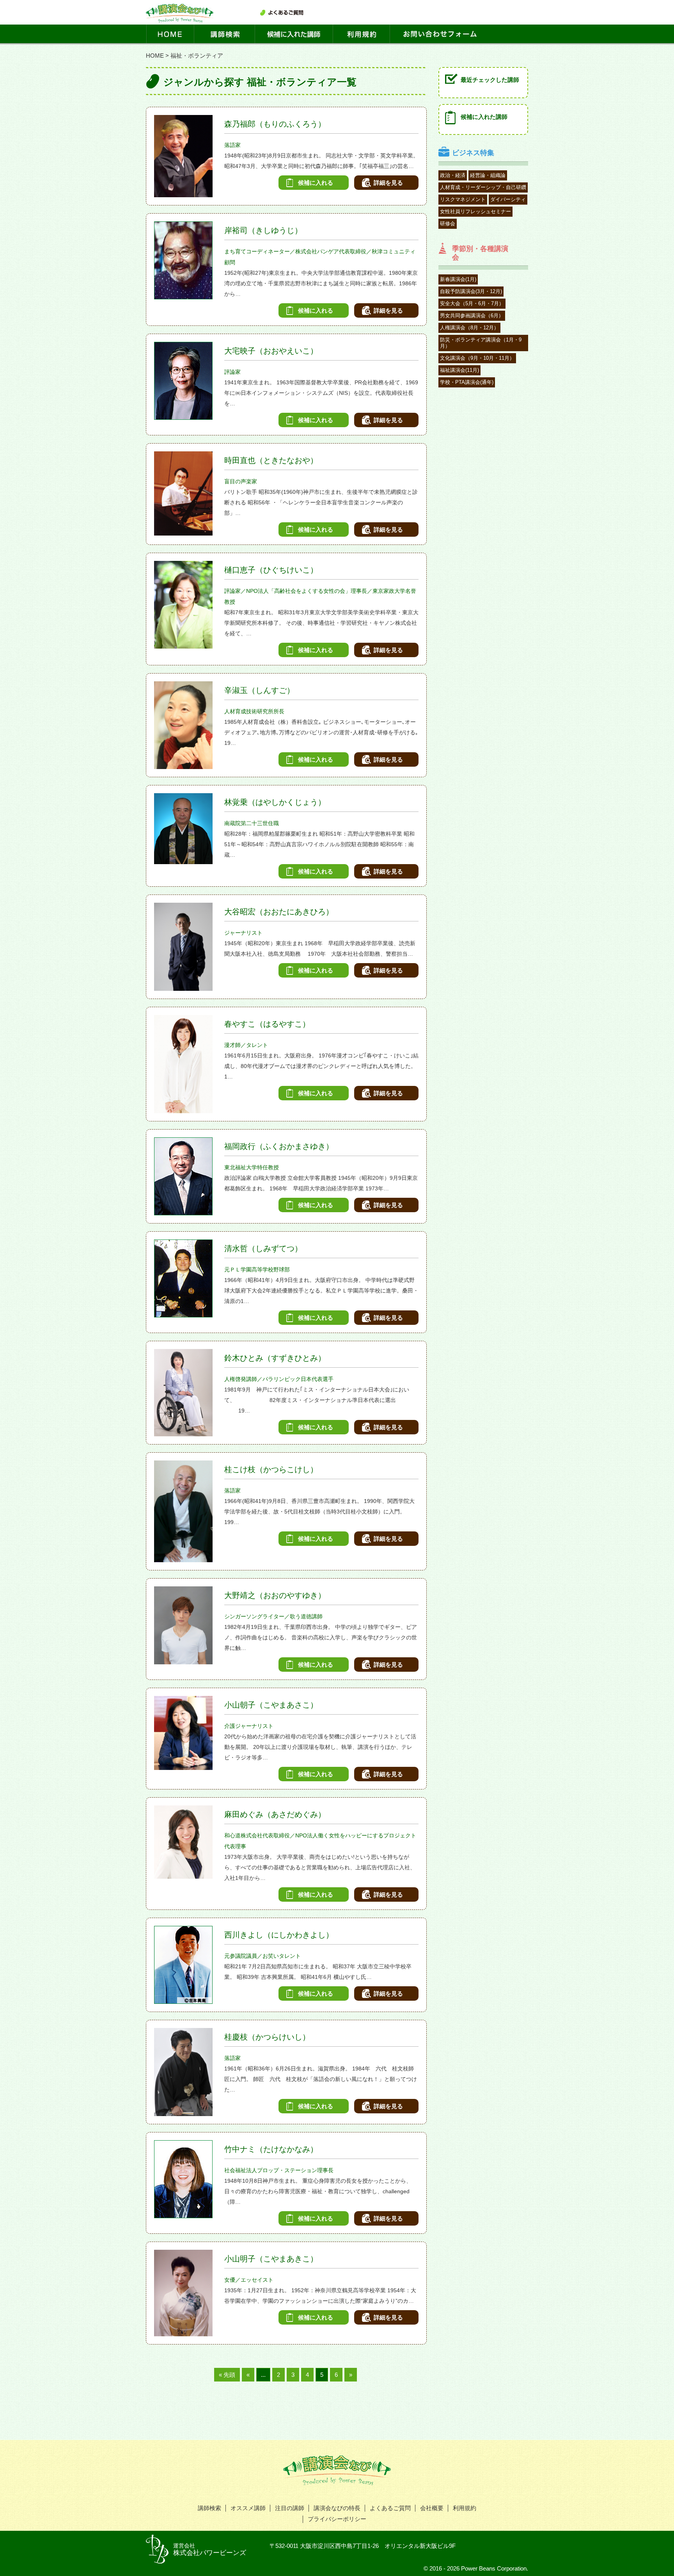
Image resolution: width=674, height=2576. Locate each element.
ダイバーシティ (508, 199)
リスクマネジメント (463, 199)
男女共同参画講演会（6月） (472, 315)
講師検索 (209, 2508)
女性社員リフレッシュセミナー (475, 211)
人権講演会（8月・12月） (469, 328)
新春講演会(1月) (458, 279)
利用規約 (464, 2508)
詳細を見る (388, 182)
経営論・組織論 (488, 175)
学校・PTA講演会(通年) (466, 382)
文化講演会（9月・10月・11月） (477, 358)
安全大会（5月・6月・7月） (472, 303)
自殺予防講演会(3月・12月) (471, 291)
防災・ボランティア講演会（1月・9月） (480, 343)
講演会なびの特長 (337, 2508)
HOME (155, 55)
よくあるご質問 (390, 2508)
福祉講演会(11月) (459, 370)
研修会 (447, 223)
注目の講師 (289, 2508)
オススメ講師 (248, 2508)
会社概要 (431, 2508)
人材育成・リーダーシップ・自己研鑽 (483, 187)
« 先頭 (227, 2374)
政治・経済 (452, 175)
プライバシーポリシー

## Exercise:
Every line from the one containing "詳細を見る (388, 182)" through the end of the entries above must be echoed exactly, with both ends kept.

## Answer box:
詳細を見る (388, 182)
経営論・組織論 (488, 175)
学校・PTA講演会(通年) (466, 382)
文化講演会（9月・10月・11月） (477, 358)
安全大会（5月・6月・7月） (472, 303)
自殺予防講演会(3月・12月) (471, 291)
防災・ボランティア講演会（1月・9月） (480, 343)
講演会なびの特長 (337, 2508)
HOME (155, 55)
よくあるご質問 (390, 2508)
福祉講演会(11月) (459, 370)
研修会 (447, 223)
注目の講師 (289, 2508)
オススメ講師 (248, 2508)
会社概要 (431, 2508)
人材育成・リーダーシップ・自己研鑽 (483, 187)
« 先頭 (227, 2374)
政治・経済 (452, 175)
プライバシーポリシー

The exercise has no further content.